En deux temps trois mouvements le fait-elle, comme le cinéaste lui-même, qui a conquis depuis longtemps la liberté de faire vite, et tout ce qu’il veut avec ce qu’il a. «Je tourne le jour même ce qui a été écrit la veille. Je monte la nuit ce que je viens de tourner. En fonction de cela, j’écris le scénario du jour suivant», explique Hong Sang-soo, qui désormais tourne seul, avec ses actrices et un ingénieur du son. Faire des films presque tout seul, à juste quelques-uns de confiance, sans la machinerie de l’industrie, c’est la façon de faire de certains : Hong, Pedro CostaWang Bing, comme Chantal Akerman ou Jean-Luc Godard à la fin, ce qui semble leur donner la force de réinventer bien des choses, à commencer par la plus élémentaire, comment raconter des histoires.

Mettre les gens ensemble

Dans la petite librairie du quartier excentré où Junhee retrouve d’abord sa vieille amie libraire, puis se retrouve une deuxième fois, par coïncidence, avec l’actrice (Kim Min-hee) qu’elle vient de rencontrer (prenant sa défense quant à sa décision d’arrêter le cinéma au cours d’une scène mémorable), est-ce un pur et heureux hasard que ce livre d’Ursula Le Guin, visible sur le présentoir en fond de leur conversation ? Dans un texte fameux de 1986 qu’on paraphrasera ici fort mal (le Fourre-tout de la fiction), la géniale écrivaine de science-fiction proposait, dans une perspective féministe, de repenser la structure de la fiction, à partir d’une analogie avec le champ de l’archéologie. Dans la préhistoire, l’invention du sac, récipient pour conserver des choses en se déplaçant, semble une aussi bonne ou meilleure invention que le fer de lance, outil pour se battre, à partir duquel on s’est virilement figuré toute civilisation jusqu’ici. De la même manière, on pourrait, pour penser la fiction, abandonner le modèle du conflit, hégémonique dans toute théorie du récit, au profit de celui du «fourre-tout», composer des histoires pleines de choses et de faits à mettre ensemble et emporter les uns avec les autres, et non monter les uns contre les autres.
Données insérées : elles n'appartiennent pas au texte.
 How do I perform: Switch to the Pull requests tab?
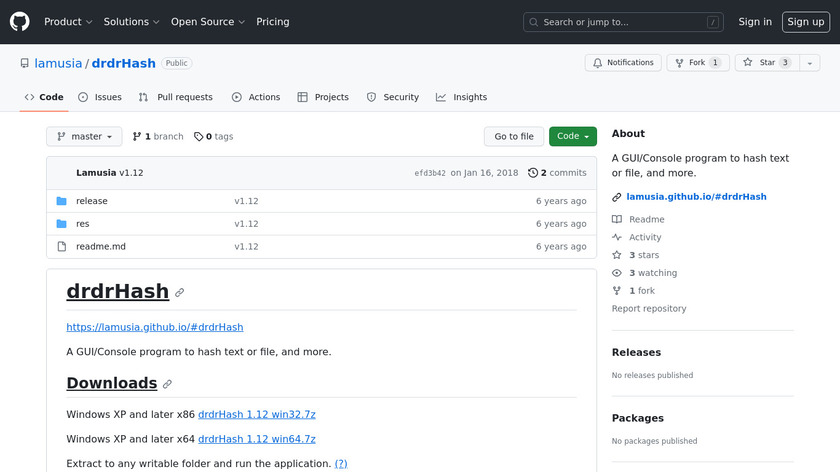pyautogui.click(x=176, y=97)
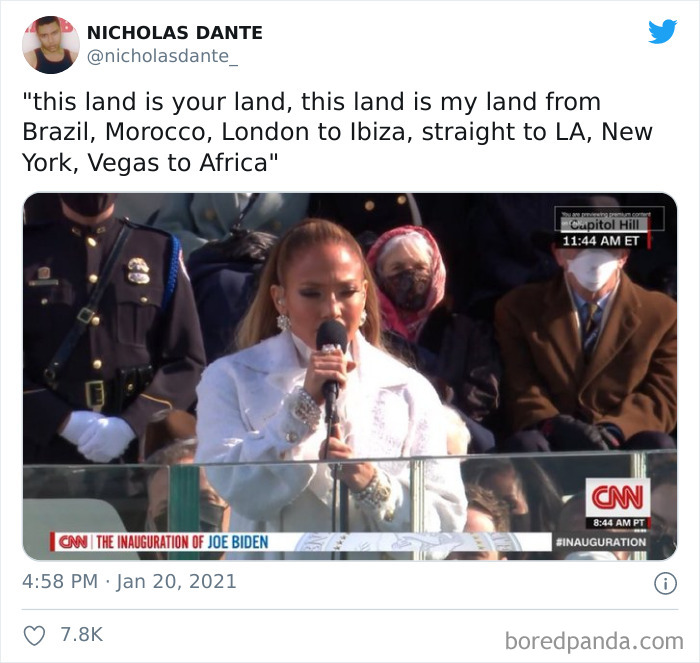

La Romancière…, ainsi que l’ensemble de son œuvre prolixe depuis Le jour où le cochon est tombé dans le puits (1996), qui fait l’objet ces jours-ci d’une rétrospective à la Cinémathèque française, serait peut-être l’occasion de constater que les films de Hong Sang-soo relèvent bien de ce modèle alternatif : mettre les gens ensemble, autour d’une table pour boire et parler, ou mettre les situations les unes à côté des autres, y compris celles qui semblent incompatibles, incompossibles, non pour souligner, exacerber ou aggraver le conflit entre eux, entre elles, mais simplement pour voir où elles vont, jusqu’où, à quelle vitesse ou lenteur (vraiment un cinéma du mouvement, de l’infatigable observation du mouvement, malgré ses apparences assises, anticonflictuelles).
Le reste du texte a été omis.